Konsep Inti
The paper introduces a novel metric called Maximal Sum of Inner Degrees Squared (MSIDS) and proposes an improved graph partitioning algorithm called DBH-X that balances the replication factor and MSIDS, leading to better performance for distributed graph processing algorithms.
Abstrak
The paper examines the graph partitioning problem and introduces a new metric called Maximal Sum of Inner Degrees Squared (MSIDS). It establishes the connection between MSIDS and the replication factor (RF), which has been the main focus of theoretical work in this field.
The paper proposes a new partition algorithm called DBH-X, which is an extension of the existing Degree-Based Hashing (DBH) partitioner. DBH-X introduces two key techniques:
Threshold (τ): It partitions edges based on the source vertex degree, using the vertex hash function for low-degree vertices and the DBH method for high-degree vertices.
Spread: It distributes edges among multiple sets of partitions to control the spread of edges and prevent high inner degrees within partitions.

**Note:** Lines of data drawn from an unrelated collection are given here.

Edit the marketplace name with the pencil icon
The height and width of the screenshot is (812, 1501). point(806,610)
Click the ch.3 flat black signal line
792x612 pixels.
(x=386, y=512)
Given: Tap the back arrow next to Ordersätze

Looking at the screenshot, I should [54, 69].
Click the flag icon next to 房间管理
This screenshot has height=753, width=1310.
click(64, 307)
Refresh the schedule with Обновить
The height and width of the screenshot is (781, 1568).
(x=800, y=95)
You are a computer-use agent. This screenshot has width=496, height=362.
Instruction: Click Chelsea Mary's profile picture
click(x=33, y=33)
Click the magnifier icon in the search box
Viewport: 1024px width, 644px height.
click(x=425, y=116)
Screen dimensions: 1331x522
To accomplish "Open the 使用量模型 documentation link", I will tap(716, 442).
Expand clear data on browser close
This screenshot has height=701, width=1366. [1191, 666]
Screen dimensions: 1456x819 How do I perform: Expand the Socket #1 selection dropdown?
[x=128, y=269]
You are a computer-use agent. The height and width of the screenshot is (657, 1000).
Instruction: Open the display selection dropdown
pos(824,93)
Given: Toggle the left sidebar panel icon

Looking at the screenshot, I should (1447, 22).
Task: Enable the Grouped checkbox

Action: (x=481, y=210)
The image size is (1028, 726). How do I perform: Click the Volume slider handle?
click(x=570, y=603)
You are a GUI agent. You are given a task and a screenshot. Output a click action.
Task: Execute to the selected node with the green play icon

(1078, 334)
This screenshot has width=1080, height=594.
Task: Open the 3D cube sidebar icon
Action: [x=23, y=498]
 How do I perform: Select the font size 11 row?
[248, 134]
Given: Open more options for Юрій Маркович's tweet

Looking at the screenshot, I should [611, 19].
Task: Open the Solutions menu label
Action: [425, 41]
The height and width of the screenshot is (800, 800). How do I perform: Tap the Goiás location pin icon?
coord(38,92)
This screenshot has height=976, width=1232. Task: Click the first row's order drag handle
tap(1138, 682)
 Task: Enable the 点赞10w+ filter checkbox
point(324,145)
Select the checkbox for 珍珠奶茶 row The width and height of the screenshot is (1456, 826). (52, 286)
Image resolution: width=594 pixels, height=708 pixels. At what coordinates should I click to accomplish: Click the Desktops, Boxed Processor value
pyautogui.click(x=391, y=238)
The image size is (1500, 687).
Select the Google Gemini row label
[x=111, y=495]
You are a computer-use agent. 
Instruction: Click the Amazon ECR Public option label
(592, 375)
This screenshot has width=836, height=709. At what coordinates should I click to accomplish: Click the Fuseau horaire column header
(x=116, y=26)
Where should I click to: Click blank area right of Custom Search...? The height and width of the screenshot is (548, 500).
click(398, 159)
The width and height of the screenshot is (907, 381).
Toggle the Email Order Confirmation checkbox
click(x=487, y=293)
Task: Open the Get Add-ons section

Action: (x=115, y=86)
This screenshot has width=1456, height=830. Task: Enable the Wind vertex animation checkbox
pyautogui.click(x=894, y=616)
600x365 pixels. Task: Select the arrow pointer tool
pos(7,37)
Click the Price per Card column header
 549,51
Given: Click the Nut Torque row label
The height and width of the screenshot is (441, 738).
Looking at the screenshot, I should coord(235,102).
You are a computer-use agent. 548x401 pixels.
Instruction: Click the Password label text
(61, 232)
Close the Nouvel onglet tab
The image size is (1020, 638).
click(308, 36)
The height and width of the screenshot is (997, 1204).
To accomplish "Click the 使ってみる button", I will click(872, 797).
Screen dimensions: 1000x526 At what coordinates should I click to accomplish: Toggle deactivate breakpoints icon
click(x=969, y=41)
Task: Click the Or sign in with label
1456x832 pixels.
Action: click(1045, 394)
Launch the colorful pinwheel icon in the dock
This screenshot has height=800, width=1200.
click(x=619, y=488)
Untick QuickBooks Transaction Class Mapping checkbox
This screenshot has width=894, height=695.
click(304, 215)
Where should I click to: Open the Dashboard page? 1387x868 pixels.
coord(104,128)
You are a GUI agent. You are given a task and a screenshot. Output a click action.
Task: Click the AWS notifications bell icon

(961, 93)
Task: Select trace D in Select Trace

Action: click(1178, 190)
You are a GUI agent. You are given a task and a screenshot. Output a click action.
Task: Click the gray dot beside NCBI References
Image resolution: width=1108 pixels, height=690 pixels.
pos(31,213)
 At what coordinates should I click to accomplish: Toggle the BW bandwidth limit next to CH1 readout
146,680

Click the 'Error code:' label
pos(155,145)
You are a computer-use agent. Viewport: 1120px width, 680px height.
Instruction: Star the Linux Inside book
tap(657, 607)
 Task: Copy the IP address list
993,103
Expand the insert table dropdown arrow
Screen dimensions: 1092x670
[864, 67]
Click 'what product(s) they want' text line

The theoretical analysis shows that minimizing one metric, such as the replication factor, can lead to an increase in another metric, such as MSIDS. The authors demonstrate that DBH-X can strike a balance between these two metrics, leading to improved performance compared to the baseline DBH algorithm.
The experimental results on various graph datasets show that DBH-X significantly improves both the replication factor and MSIDS compared to the baseline DBH algorithm. The authors also provide test results that show the runtime acceleration of GraphX-based PageRank and Label Propagation algorithms using the DBH-X partitioning method.
Statistik
The number of vertices (|V|) and edges (|E|) for the graph datasets used in the experiments:
uk-2002: |V| = 18,520,486, |E| = 298,113,762
graph500-22: |V| = 2,396,657, |E| = 64,155,735
graph500-24: |V| = 8,870,942, |E| = 260,379,520
graph500-25: |V| = 17,062,472, |E| = 523,602,831
graph500-26: |V| = 32,804,978, |E| = 1,051,922,823
Kutipan
"The goal is to receive target algorithms acceleration in such a way that end-to-end time including graph partition time will be minimal."
"High inner vertex degrees within a partition can be detrimental. In Chapter 5.3, we will analyze the relationship between the replication factor and the maximal sum of inner degrees squared."
"For a rather large part of the vertices, the expectation is greater than 0.5 · di, so it makes sense to use for this part a model with bi = 0.5 instead."